* [Your instructions]
Return every entry in the listing word for word.
***
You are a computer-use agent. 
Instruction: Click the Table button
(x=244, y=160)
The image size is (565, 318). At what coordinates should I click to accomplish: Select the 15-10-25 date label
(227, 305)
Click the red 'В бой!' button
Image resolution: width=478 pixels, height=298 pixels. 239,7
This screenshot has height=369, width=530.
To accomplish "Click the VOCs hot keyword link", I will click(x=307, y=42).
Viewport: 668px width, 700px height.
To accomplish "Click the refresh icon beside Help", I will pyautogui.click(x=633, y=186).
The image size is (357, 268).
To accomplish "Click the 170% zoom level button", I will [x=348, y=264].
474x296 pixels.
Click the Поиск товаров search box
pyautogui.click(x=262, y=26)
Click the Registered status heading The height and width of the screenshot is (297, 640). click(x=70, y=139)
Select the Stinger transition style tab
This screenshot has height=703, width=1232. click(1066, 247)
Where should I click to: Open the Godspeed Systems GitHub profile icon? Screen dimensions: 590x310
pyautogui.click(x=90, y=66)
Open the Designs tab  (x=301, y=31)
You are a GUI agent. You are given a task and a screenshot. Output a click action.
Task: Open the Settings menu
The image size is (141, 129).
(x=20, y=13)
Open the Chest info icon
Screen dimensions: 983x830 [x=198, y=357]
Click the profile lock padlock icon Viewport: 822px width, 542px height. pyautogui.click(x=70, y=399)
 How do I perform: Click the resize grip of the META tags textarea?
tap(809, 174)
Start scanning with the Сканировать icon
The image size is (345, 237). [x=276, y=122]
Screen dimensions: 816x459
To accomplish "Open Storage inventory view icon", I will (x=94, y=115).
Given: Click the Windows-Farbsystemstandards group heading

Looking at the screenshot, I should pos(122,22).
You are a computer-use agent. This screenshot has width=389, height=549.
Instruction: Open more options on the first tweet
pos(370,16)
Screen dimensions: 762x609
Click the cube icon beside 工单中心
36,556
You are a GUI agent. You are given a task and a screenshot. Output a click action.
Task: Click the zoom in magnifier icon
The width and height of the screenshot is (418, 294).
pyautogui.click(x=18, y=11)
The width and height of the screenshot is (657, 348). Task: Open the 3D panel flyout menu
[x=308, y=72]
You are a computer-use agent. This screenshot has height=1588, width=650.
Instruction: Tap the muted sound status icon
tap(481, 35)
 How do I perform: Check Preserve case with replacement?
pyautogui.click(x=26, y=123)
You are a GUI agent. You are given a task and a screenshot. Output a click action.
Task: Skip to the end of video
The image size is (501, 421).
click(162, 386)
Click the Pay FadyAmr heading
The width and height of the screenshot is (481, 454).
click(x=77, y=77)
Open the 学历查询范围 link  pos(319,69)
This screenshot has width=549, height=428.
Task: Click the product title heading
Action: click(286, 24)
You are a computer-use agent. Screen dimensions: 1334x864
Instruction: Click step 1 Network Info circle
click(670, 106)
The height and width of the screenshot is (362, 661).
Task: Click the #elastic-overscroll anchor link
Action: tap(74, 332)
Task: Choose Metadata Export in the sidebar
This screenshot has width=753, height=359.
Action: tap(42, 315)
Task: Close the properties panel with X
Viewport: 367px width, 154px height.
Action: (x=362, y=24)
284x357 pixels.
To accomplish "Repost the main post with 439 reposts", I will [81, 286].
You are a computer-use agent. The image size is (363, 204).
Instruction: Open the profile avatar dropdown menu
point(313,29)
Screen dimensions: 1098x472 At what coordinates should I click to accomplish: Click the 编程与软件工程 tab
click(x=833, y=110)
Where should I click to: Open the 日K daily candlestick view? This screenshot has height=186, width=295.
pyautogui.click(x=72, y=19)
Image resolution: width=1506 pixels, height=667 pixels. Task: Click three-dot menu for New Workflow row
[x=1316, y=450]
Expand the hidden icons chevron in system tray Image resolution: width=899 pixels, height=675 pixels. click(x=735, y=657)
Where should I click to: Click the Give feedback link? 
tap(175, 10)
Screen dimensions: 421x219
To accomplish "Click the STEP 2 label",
***
* [Solution]
You are a computer-use agent. 
Instruction: Click the Table button
(x=244, y=160)
The image size is (565, 318). At what coordinates should I click to accomplish: Select the 15-10-25 date label
(227, 305)
Click the red 'В бой!' button
Image resolution: width=478 pixels, height=298 pixels. 239,7
This screenshot has height=369, width=530.
To accomplish "Click the VOCs hot keyword link", I will click(x=307, y=42).
Viewport: 668px width, 700px height.
To accomplish "Click the refresh icon beside Help", I will pyautogui.click(x=633, y=186).
The image size is (357, 268).
To accomplish "Click the 170% zoom level button", I will [x=348, y=264].
474x296 pixels.
Click the Поиск товаров search box
pyautogui.click(x=262, y=26)
Click the Registered status heading The height and width of the screenshot is (297, 640). click(x=70, y=139)
Select the Stinger transition style tab
This screenshot has height=703, width=1232. click(1066, 247)
Where should I click to: Open the Godspeed Systems GitHub profile icon? Screen dimensions: 590x310
pyautogui.click(x=90, y=66)
Open the Designs tab  (x=301, y=31)
You are a GUI agent. You are given a task and a screenshot. Output a click action.
Task: Open the Settings menu
The image size is (141, 129).
(x=20, y=13)
Open the Chest info icon
Screen dimensions: 983x830 [x=198, y=357]
Click the profile lock padlock icon Viewport: 822px width, 542px height. pyautogui.click(x=70, y=399)
 How do I perform: Click the resize grip of the META tags textarea?
tap(809, 174)
Start scanning with the Сканировать icon
The image size is (345, 237). [x=276, y=122]
Screen dimensions: 816x459
To accomplish "Open Storage inventory view icon", I will (x=94, y=115).
Given: Click the Windows-Farbsystemstandards group heading

Looking at the screenshot, I should pos(122,22).
You are a computer-use agent. This screenshot has width=389, height=549.
Instruction: Open more options on the first tweet
pos(370,16)
Screen dimensions: 762x609
Click the cube icon beside 工单中心
36,556
You are a GUI agent. You are given a task and a screenshot. Output a click action.
Task: Click the zoom in magnifier icon
The width and height of the screenshot is (418, 294).
pyautogui.click(x=18, y=11)
The width and height of the screenshot is (657, 348). Task: Open the 3D panel flyout menu
[x=308, y=72]
You are a computer-use agent. This screenshot has height=1588, width=650.
Instruction: Tap the muted sound status icon
tap(481, 35)
 How do I perform: Check Preserve case with replacement?
pyautogui.click(x=26, y=123)
You are a GUI agent. You are given a task and a screenshot. Output a click action.
Task: Skip to the end of video
The image size is (501, 421).
click(162, 386)
Click the Pay FadyAmr heading
The width and height of the screenshot is (481, 454).
click(x=77, y=77)
Open the 学历查询范围 link  pos(319,69)
This screenshot has width=549, height=428.
Task: Click the product title heading
Action: click(286, 24)
You are a computer-use agent. Screen dimensions: 1334x864
Instruction: Click step 1 Network Info circle
click(670, 106)
The height and width of the screenshot is (362, 661).
Task: Click the #elastic-overscroll anchor link
Action: tap(74, 332)
Task: Choose Metadata Export in the sidebar
This screenshot has width=753, height=359.
Action: tap(42, 315)
Task: Close the properties panel with X
Viewport: 367px width, 154px height.
Action: (x=362, y=24)
284x357 pixels.
To accomplish "Repost the main post with 439 reposts", I will [81, 286].
You are a computer-use agent. The image size is (363, 204).
Instruction: Open the profile avatar dropdown menu
point(313,29)
Screen dimensions: 1098x472 At what coordinates should I click to accomplish: Click the 编程与软件工程 tab
click(x=833, y=110)
Where should I click to: Open the 日K daily candlestick view? This screenshot has height=186, width=295.
pyautogui.click(x=72, y=19)
Image resolution: width=1506 pixels, height=667 pixels. Task: Click three-dot menu for New Workflow row
[x=1316, y=450]
Expand the hidden icons chevron in system tray Image resolution: width=899 pixels, height=675 pixels. click(x=735, y=657)
Where should I click to: Click the Give feedback link? 
tap(175, 10)
Screen dimensions: 421x219
To accomplish "Click the STEP 2 label",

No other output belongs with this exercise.